> _Directions_
Exclude the pictures and transcribe the rest of the data below exactly.

- - - - - - -

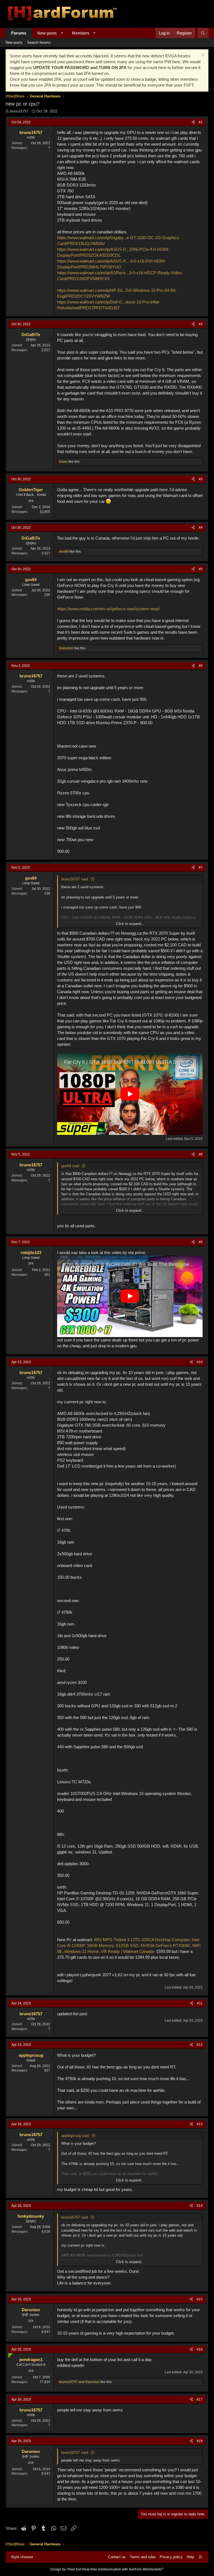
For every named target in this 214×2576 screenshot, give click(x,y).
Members (80, 33)
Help (190, 2557)
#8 (201, 1154)
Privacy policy (171, 2557)
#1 (201, 122)
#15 (200, 2299)
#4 (201, 528)
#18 (200, 2441)
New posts (47, 33)
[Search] (203, 33)
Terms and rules (143, 2557)
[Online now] (9, 2354)
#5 (201, 569)
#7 (201, 868)
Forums (18, 33)
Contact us (117, 2557)
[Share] (193, 122)
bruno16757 (19, 111)
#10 (200, 1362)
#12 (200, 2045)
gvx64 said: (70, 1166)
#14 (200, 2206)
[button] (62, 33)
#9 (201, 1242)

- - - - - - -

> _Task output_
For every named target in this 214×2576 screenshot, give click(x,y).
Members (80, 33)
Help (190, 2557)
#8 (201, 1154)
Privacy policy (171, 2557)
#1 (201, 122)
#15 (200, 2299)
#4 (201, 528)
#18 (200, 2441)
New posts (47, 33)
[Search] (203, 33)
Terms and rules (143, 2557)
[Online now] (9, 2354)
#5 (201, 569)
#7 (201, 868)
Forums (18, 33)
Contact us (117, 2557)
[Share] (193, 122)
bruno16757 (19, 111)
#10 (200, 1362)
#12 (200, 2045)
gvx64 said: (70, 1166)
#14 (200, 2206)
[button] (62, 33)
#9 (201, 1242)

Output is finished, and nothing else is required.